__Task to carry out__. Collect every line in the entries below that contains the word "arrow", matching case exactly.

__Provided information__.
===============

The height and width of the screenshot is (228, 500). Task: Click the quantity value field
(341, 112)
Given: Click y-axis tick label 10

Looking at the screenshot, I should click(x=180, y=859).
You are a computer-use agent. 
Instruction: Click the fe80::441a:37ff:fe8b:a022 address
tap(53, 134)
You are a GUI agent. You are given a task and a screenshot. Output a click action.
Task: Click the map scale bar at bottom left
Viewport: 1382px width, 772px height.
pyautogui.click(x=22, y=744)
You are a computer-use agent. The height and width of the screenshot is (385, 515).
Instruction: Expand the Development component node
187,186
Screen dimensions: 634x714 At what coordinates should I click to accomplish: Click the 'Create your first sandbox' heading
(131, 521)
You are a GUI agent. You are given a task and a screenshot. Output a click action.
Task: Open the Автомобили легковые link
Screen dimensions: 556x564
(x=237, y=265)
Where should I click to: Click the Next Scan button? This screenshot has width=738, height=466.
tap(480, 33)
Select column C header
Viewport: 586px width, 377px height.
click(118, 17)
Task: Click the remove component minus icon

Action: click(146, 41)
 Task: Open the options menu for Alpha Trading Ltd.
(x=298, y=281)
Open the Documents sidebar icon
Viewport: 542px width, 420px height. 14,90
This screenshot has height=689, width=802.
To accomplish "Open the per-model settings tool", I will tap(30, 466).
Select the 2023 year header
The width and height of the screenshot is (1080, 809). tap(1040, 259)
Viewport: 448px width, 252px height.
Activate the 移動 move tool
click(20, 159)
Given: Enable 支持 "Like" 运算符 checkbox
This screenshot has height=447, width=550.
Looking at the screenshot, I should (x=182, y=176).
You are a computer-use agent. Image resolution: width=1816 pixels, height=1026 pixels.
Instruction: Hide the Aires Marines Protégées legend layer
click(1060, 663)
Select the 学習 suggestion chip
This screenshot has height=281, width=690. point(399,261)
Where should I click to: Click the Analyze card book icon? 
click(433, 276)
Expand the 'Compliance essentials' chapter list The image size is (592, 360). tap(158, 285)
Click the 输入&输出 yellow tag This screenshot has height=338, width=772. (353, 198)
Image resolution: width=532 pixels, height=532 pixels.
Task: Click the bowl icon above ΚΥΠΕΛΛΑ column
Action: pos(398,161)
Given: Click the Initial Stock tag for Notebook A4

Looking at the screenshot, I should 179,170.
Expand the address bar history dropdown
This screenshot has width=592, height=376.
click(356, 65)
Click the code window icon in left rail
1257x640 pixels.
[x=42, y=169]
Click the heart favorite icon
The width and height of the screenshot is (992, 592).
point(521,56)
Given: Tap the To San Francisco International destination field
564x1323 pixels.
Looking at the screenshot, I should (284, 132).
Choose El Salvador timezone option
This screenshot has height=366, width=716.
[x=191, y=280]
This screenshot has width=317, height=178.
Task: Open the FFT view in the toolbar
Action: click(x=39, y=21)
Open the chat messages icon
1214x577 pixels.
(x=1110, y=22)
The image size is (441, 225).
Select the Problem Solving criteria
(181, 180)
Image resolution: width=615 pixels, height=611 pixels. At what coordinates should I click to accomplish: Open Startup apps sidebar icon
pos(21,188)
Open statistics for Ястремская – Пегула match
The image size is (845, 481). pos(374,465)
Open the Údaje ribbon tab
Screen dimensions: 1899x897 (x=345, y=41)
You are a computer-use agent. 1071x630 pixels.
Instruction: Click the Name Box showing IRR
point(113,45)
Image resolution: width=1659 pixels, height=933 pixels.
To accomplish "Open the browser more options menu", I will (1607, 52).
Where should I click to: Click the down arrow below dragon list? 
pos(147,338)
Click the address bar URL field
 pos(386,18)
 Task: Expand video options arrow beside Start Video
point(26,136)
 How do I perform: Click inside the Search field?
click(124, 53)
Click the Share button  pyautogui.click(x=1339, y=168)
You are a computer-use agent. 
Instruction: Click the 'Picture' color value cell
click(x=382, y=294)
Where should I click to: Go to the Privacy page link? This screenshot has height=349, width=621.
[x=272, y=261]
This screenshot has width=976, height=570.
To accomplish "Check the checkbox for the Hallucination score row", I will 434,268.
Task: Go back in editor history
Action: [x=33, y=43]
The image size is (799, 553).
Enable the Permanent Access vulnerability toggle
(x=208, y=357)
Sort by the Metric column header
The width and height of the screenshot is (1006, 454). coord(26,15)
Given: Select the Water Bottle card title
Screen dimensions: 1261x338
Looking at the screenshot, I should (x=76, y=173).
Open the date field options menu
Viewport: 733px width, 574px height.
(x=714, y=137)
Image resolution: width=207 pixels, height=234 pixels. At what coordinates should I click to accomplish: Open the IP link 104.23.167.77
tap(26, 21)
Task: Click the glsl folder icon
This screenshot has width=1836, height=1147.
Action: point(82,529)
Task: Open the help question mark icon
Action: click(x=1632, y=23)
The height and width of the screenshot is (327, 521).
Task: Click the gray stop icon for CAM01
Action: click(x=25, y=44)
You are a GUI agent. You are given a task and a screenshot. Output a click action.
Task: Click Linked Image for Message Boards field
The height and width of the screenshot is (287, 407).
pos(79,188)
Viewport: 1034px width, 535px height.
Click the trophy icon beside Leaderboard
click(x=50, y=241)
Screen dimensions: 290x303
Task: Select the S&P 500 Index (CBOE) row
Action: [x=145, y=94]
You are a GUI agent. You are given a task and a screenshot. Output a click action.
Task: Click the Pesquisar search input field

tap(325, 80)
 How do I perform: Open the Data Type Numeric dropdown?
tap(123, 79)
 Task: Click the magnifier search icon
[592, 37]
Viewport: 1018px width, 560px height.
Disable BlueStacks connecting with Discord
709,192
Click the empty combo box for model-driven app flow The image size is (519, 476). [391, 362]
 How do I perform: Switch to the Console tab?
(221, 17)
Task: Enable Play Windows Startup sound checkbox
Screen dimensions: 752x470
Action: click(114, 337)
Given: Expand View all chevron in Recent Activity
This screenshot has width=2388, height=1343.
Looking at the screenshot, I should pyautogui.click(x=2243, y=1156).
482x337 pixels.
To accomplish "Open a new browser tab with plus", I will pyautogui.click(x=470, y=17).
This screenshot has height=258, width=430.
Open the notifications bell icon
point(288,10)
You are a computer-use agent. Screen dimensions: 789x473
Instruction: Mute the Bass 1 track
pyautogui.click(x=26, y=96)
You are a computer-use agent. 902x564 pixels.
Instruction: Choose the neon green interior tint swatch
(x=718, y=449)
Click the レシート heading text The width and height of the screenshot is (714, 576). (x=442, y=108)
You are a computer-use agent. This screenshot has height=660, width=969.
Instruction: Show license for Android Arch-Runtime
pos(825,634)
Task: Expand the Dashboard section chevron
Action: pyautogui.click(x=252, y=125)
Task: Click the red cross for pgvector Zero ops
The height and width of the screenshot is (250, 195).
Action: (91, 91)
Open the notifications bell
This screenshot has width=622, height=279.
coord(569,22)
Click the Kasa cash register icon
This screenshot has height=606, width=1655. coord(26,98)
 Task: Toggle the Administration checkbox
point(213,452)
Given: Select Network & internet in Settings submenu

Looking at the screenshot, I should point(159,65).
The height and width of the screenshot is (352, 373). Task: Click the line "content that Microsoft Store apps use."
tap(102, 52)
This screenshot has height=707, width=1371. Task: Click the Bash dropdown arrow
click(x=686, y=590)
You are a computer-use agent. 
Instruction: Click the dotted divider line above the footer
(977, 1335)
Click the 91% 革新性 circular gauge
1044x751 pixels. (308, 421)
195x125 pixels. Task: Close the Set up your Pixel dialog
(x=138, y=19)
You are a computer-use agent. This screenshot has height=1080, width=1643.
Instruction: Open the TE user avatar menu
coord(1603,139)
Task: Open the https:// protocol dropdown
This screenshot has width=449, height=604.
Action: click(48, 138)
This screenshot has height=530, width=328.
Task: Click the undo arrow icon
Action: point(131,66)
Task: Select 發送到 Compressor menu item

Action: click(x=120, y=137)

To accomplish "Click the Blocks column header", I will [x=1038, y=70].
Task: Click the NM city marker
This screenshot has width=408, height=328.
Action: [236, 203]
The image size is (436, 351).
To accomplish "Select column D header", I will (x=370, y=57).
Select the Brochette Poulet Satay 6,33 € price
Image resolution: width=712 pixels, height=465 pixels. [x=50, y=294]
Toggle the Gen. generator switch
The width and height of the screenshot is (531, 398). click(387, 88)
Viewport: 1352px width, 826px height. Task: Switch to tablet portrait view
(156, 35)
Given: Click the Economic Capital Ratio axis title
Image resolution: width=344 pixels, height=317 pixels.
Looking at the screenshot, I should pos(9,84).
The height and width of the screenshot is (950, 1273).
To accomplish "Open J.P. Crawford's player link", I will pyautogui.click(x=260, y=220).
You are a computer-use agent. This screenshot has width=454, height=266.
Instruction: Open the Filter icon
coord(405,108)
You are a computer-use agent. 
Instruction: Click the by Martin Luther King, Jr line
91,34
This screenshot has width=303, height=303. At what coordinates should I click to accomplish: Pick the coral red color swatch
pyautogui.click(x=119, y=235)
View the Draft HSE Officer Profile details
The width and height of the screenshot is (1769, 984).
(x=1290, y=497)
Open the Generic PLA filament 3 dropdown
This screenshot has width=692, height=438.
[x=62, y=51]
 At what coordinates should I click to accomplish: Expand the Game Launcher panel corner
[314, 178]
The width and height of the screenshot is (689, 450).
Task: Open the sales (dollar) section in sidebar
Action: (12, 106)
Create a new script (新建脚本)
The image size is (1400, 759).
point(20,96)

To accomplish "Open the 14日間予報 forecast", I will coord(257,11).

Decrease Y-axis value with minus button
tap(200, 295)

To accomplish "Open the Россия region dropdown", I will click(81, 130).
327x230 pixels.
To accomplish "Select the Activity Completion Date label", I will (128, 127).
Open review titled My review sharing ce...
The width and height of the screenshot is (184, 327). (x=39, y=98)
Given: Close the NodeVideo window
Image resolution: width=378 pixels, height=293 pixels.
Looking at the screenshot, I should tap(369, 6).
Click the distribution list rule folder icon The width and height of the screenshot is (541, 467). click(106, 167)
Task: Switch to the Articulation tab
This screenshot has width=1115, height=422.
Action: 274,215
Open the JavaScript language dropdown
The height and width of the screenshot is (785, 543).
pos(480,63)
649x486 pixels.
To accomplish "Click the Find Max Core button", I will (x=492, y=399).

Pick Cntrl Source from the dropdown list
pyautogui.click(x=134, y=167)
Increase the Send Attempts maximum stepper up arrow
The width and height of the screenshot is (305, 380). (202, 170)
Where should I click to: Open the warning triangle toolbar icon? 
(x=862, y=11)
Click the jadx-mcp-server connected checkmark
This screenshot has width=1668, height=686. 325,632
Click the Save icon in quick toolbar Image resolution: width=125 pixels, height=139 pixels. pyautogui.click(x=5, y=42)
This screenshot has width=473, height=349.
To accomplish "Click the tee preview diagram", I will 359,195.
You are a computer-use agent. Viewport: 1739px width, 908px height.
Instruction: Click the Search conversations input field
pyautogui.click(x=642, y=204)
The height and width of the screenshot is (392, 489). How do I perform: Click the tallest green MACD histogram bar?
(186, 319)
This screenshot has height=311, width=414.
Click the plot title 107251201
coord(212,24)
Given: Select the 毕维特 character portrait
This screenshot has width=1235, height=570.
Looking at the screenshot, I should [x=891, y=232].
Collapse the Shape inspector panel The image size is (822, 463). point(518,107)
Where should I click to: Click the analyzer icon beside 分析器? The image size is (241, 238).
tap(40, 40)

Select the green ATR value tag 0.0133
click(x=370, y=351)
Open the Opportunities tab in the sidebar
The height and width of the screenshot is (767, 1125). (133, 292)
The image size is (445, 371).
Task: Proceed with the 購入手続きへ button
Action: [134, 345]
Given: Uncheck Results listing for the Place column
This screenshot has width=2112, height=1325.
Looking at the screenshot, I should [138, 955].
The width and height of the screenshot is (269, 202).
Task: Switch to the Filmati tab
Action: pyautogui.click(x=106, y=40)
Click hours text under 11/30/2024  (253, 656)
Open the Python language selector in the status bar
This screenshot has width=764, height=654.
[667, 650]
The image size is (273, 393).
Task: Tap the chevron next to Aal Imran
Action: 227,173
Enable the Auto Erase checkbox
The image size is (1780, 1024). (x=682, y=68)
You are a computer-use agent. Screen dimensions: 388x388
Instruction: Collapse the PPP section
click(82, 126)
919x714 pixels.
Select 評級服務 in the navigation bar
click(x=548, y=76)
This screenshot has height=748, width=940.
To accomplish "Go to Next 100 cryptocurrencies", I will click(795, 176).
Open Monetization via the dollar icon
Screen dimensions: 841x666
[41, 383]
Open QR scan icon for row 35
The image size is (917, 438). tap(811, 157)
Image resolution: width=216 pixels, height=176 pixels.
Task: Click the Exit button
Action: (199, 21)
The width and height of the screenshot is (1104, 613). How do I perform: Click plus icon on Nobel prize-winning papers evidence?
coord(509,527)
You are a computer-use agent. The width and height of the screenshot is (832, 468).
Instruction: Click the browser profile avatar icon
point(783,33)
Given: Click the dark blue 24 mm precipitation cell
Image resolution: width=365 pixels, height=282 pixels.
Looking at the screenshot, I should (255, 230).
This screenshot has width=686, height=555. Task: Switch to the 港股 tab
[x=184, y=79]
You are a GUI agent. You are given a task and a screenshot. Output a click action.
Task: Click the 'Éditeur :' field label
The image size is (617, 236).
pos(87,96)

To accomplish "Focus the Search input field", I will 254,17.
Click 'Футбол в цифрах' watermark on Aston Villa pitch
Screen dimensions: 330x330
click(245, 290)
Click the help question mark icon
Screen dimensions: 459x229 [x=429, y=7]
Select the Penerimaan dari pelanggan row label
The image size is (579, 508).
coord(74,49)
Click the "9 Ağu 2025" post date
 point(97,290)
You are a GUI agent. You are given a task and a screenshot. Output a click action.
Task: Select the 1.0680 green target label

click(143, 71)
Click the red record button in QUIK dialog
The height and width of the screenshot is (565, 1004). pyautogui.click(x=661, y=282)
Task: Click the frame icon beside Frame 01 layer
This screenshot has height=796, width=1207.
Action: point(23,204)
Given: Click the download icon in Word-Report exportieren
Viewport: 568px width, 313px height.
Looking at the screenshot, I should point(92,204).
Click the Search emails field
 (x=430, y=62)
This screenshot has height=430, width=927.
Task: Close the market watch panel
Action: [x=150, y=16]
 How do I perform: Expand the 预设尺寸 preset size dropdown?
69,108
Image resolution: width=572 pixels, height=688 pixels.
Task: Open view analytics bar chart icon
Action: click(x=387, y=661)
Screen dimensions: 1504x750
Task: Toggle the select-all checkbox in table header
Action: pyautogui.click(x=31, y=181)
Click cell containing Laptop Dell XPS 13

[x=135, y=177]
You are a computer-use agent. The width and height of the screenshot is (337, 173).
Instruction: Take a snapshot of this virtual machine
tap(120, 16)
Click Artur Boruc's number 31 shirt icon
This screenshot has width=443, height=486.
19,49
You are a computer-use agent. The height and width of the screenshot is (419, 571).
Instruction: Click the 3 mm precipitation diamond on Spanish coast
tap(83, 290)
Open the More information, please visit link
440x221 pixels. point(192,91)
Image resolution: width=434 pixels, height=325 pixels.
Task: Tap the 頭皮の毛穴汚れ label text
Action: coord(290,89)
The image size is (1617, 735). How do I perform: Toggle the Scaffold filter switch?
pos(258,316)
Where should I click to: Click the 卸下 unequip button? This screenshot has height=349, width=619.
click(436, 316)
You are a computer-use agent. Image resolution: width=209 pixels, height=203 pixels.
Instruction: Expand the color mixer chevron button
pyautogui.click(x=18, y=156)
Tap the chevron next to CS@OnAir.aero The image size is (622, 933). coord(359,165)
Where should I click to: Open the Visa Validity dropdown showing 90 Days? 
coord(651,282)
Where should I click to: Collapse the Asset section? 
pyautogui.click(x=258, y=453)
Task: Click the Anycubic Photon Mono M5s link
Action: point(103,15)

===============

__In response__.
Where should I click to: Click the down arrow below dragon list? 
 Task: Expand video options arrow beside Start Video
This screenshot has height=707, width=1371. Task: Click the Bash dropdown arrow
Task: Click the undo arrow icon
Increase the Send Attempts maximum stepper up arrow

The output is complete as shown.